Hillary Clinton took more delegates out of the primaries in Michigan and Mississippi on Tuesday night. But Bernie Sanders, by winning in Michigan, scored a massively important symbolic victory that will likely reenergize his campaign and extend the Democratic presidential race for weeks, if not months.
“What tonight means is that the Bernie Sanders campaign ... is strong in every part of the country," Sanders said in brief remarks in Florida on Tuesday night. “We believe our strongest areas are yet to happen."
Given Sanders’s remarkable comeback in Michigan — most polling had him losing by more than 20 points — there are a handful of large, industrial states, many clumped in the Midwest, where Sanders now has to be considered viable, assuming he continues to ride the trade message that catapulted him to the top in the Wolverine State.
Ohio — and its haul of 66 delegates — looks good for Clinton as of this morning with a CNN poll showing her leading by 30 points. But given Sanders’s surge in the final days before Michigan — not to mention the positive press he’ll get in Ohio and everywhere else from his Michigan win — it’s hard to totally write off his chances. Same goes for Illinois, which, like Ohio, votes on March 15. And Wisconsin on April 5. And Pennsylvania on April 26.
Putting aside the more technical aspects of what Sanders’s victory means, there’s also this: Winning Michigan makes it that much harder for the Clinton people to dismiss him as either a regional candidate or someone who can win only small, not very Democratic states that hold caucuses.

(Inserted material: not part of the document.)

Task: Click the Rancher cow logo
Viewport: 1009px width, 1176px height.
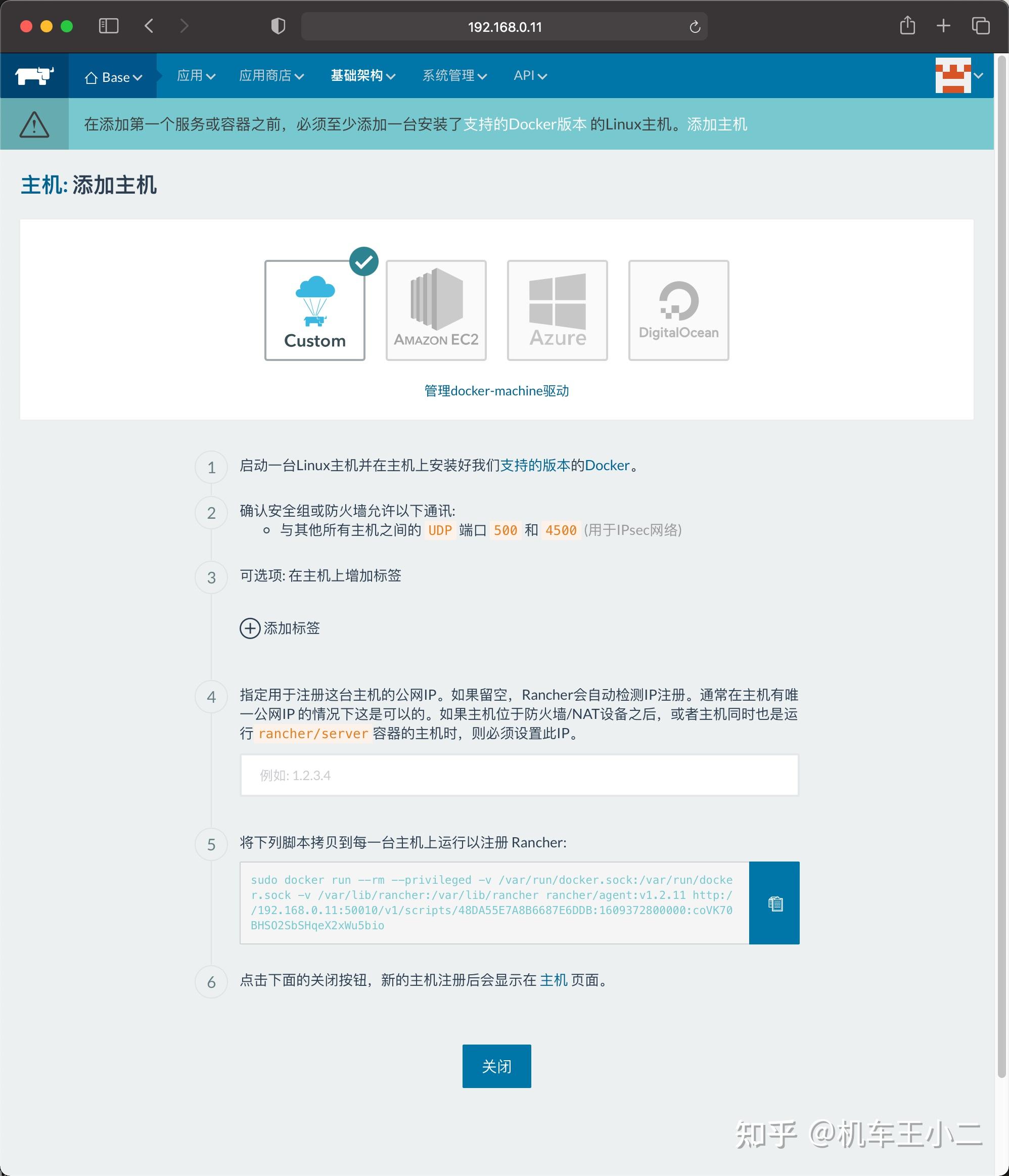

Sanders’s marquee victory before Tuesday night was in the New Hampshire primary Feb. 9. It was dismissed, effectively so, by the Clinton folks as simply a state choosing a hometown (or close enough) hero. Wins in Kansas and Nebraska were written off as largely meaningless amid Clinton’s continued delegate dominance. Sanders’s victories in Colorado and Minnesota — two larger states — were played down because they were caucuses, perceived as more favorable to the liberal Sanders than primaries.
But Michigan is a state where no one — not even Clintonworld — can take away what Sanders accomplished. This is a big, Midwestern state that is far more diverse than Iowa or New Hampshire. Clinton tried very hard to win. She didn't. Case closed.

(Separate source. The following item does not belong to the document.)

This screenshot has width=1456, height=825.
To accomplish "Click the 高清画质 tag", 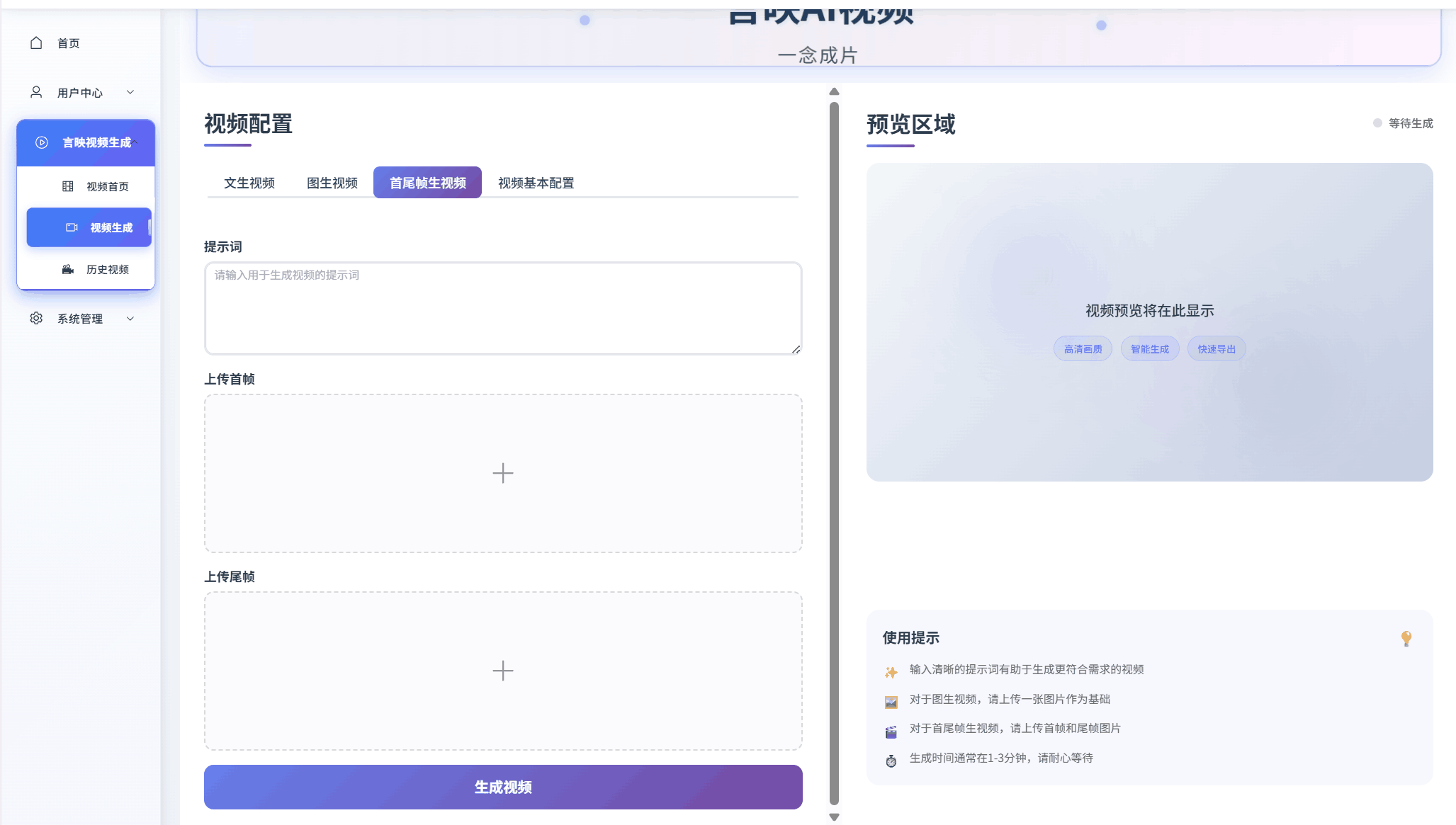I will pyautogui.click(x=1083, y=349).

Although Sanders’s win virtually ensures that this race goes through April — Pennsylvania’s primary isn’t until the end of that month — and maybe all the way through when California votes June 7, it still doesn’t change the underlying delegate math of the contest. And, there, Clinton retains a considerable edge.
Sanders’s narrow Michigan win netted him only seven more delegates than Clinton, while her massive victory in Mississippi gave her a 25 delegate edge. The night netted out then +18 for Clinton. Her overall delegate lead — when the unelected and unpledged superdelegates are added into the mix — stands at 650, and she is now more than halfway to the 2,383 delegates she needs to formally secure the nomination.
And so, Clinton remains favored to be the nominee. But on a night when the Clinton campaign was hoping to take a big step forward in closing out Sanders’s uprising, it took a big step back instead. The race continues — and will continue for quite some time. That’s very good news for Sanders and bad news for Clinton. Period.